Get node logs by using the kubectl CLI

For information about getting node logs, see Retrieve node logs for a managed node using kubectl and S3.

View resources associated with EKS Auto Mode in the Amazon Console

You can use the Amazon console to view the status of resources associated with your EKS Auto Mode cluster.

  • EBS Volumes

    • View EKS Auto Mode volumes by searching for the tag key eks:eks-cluster-name

  • Load Balancers

    • View EKS Auto Mode load balancers by searching for the tag key eks:eks-cluster-name

  • EC2 Instances

    • View EKS Auto Mode instances by searching for the tag key eks:eks-cluster-name

View IAM Errors in your Amazon account

  1. Navigate to CloudTrail console

  2. Select "Event History" from the left navigation pane

  3. Apply error code filters:

    • AccessDenied

    • UnauthorizedOperation

    • InvalidClientTokenId

Look for errors related to your EKS cluster.

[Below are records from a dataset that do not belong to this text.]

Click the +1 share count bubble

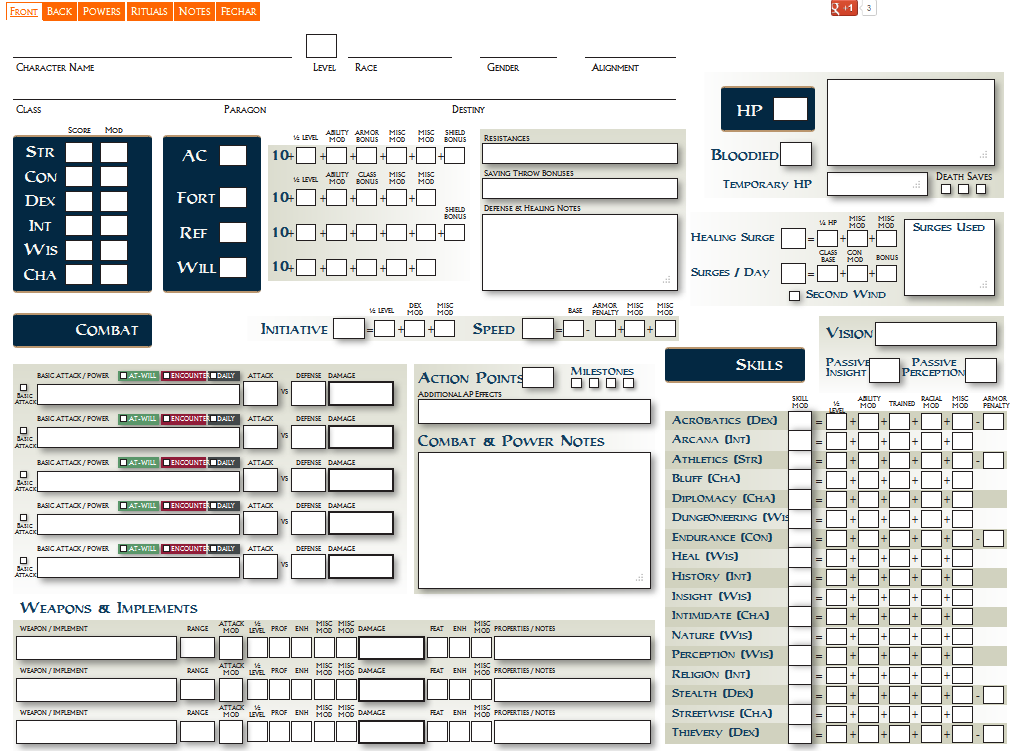[x=869, y=9]
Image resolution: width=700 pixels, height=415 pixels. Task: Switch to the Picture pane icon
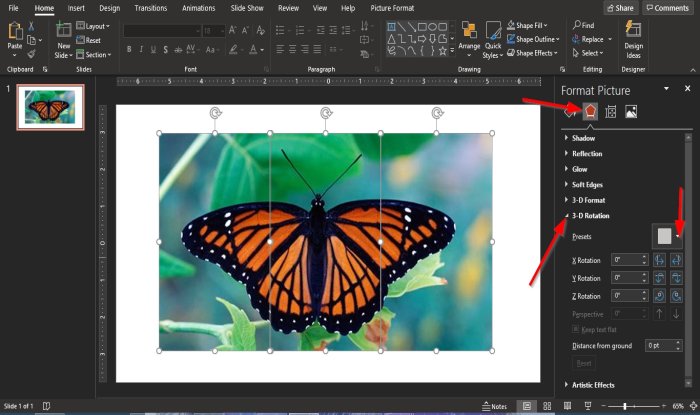[x=631, y=112]
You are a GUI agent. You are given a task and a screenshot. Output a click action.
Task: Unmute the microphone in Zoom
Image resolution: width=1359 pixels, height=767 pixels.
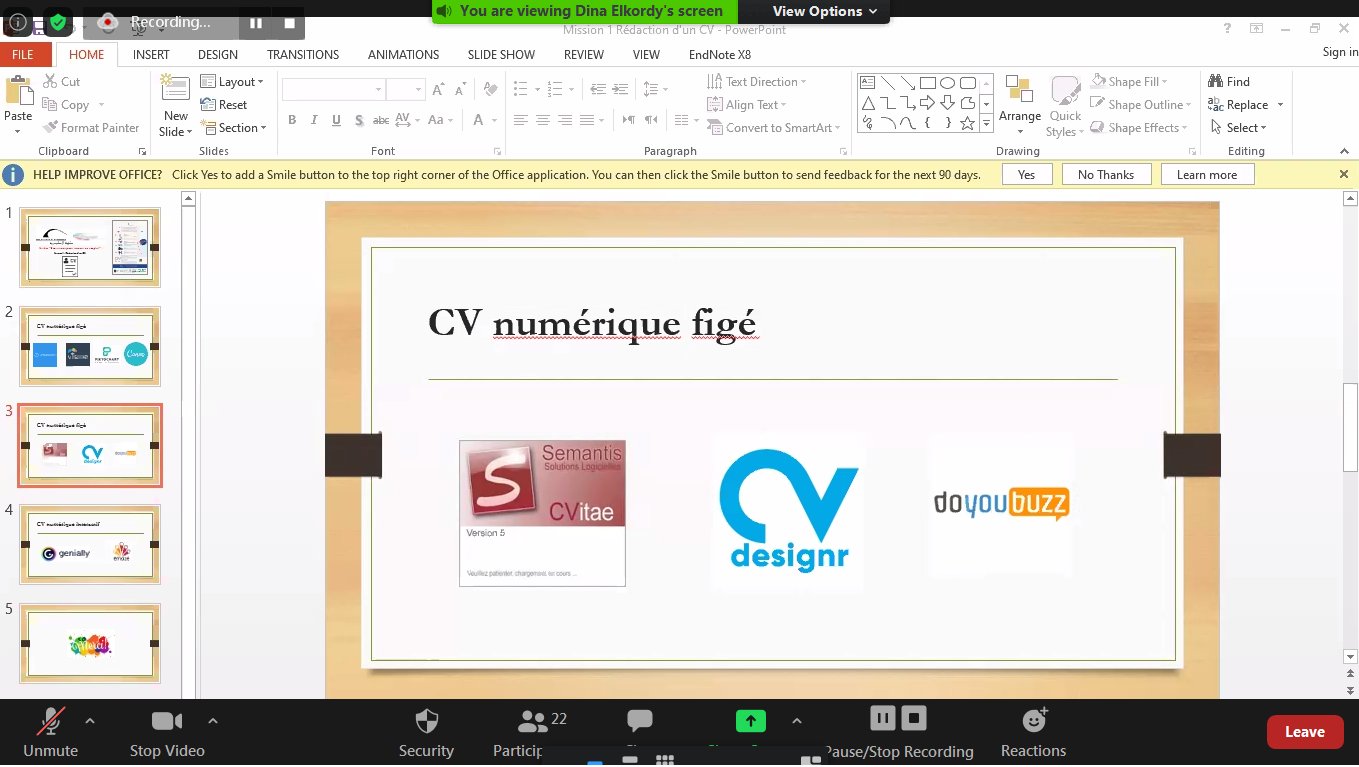pyautogui.click(x=50, y=721)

Use the error messages to update your EKS access entries, Cluster IAM Role, or Node IAM Role. You may need to attach a new policy to these roles with permissions for EKS Auto Mode.

Pod failing to schedule onto Auto Mode node

If pods are not being scheduled onto an auto mode node, verify if your pod/deployment manifest has a nodeSelector. If a nodeSelector is present, please ensure it is using eks.amazonaws.com/compute-type: auto to allow it to be scheduled. See Control if a workload is deployed on EKS Auto Mode nodes.

Node not joining cluster

Run kubectl get nodeclaim to check for nodeclaims that are Ready = False.

Proceed to run kubectl describe nodeclaim <node_claim> and look under Status to find any issues preventing the node from joining the cluster.

Common error messages:

  • "Error getting launch template configs"

  • "Error creating fleet"

    • There may be some authorization issue with calling the RunInstances API call. Check CloudTrail for errors and see Amazon EKS Auto Mode cluster IAM role for the required IAM permissions.